Decisão da 6ª Turma reforça que autores de violência de gênero podem ser submetidos a grupos reflexivos e programas de reeducação previstos na Lei Maria da Penha.

O STJ restabeleceu a reabilitação obrigatória para condenados por violência doméstica ao reconhecer a possibilidade de impor a participação em grupos reflexivos de reeducação como parte da resposta penal aos crimes de violência de gênero.

A decisão foi tomada pela 6ª Turma do Superior Tribunal de Justiça e atendeu a recurso apresentado pelo Ministério Público do Estado do Rio de Janeiro (MPRJ).

Segundo o entendimento adotado, a responsabilização penal nesses casos não deve se limitar à punição, podendo também incluir medidas voltadas à mudança de comportamento e à prevenção de novos episódios de violência.

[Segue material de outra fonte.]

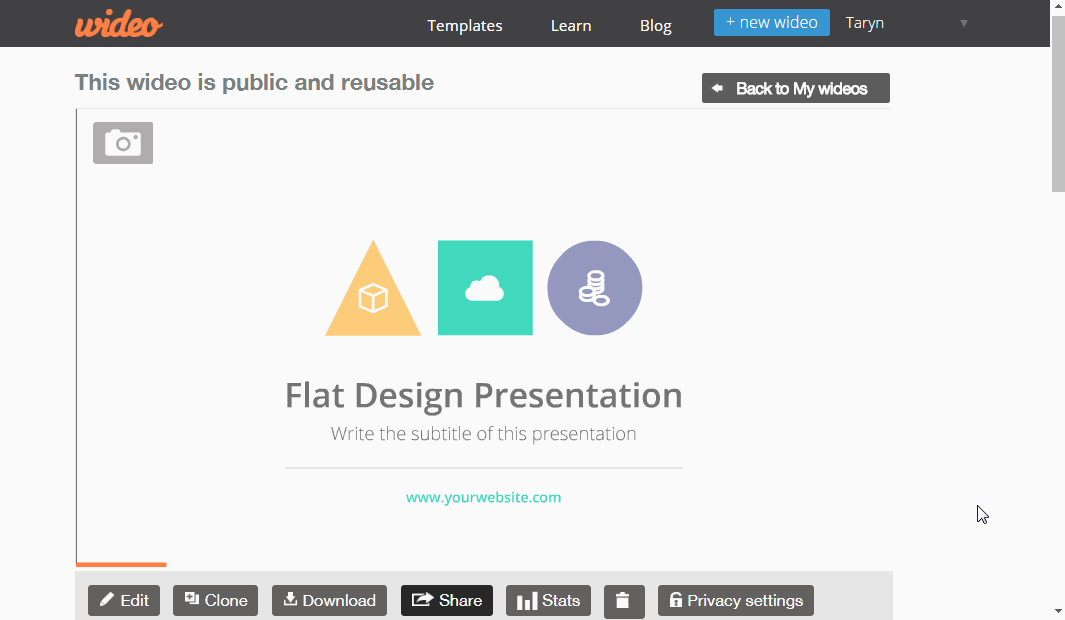Click the orange triangle cube icon
Screen dimensions: 1065x620
[373, 296]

Reabilitação busca reduzir reincidência

Os grupos reflexivos são espaços destinados a trabalhar temas relacionados à violência doméstica, responsabilização, relações de gênero e comportamento dos autores das agressões.

Na avaliação do ministro relator Rogério Schietti Cruz, a medida busca ir além do caráter exclusivamente punitivo da condenação.

O objetivo, segundo o magistrado, é criar espaços de diálogo e reflexão capazes de promover a responsabilização do agressor e reduzir a possibilidade de repetição da conduta.

Medida está prevista na Lei Maria da Penha

De acordo com o Ministério Público do Rio de Janeiro, a participação de agressores em programas de recuperação e reeducação encontra previsão na Lei Maria da Penha.

Essas ações são utilizadas como instrumento complementar às demais medidas de proteção e responsabilização aplicadas em casos de violência doméstica.

A proposta é atuar sobre fatores comportamentais relacionados às agressões e tentar interromper ciclos de violência que podem se repetir mesmo após a aplicação de uma pena.

STJ reforça caráter educativo da resposta penal

Com a decisão, a 6ª Turma do STJ reforça o entendimento de que medidas educativas podem integrar a resposta judicial em casos de violência contra a mulher.

A reeducação não substitui eventual pena aplicada pelo crime. Ela funciona como uma medida adicional voltada à prevenção e à redução da reincidência.

O entendimento também fortalece a utilização dos grupos reflexivos como parte das políticas de enfrentamento à violência doméstica.

Foco também está na proteção das vítimas

Para o Ministério Público, a participação obrigatória nesses programas pode contribuir para diminuir a repetição das agressões e ampliar a proteção das vítimas.

A lógica é que, além de responsabilizar quem praticou a violência, o sistema de Justiça também adote medidas destinadas a evitar que novos episódios ocorram.

Assim, a decisão do STJ sobre reabilitação de condenados por violência doméstica reforça uma abordagem que combina punição, prevenção e reeducação.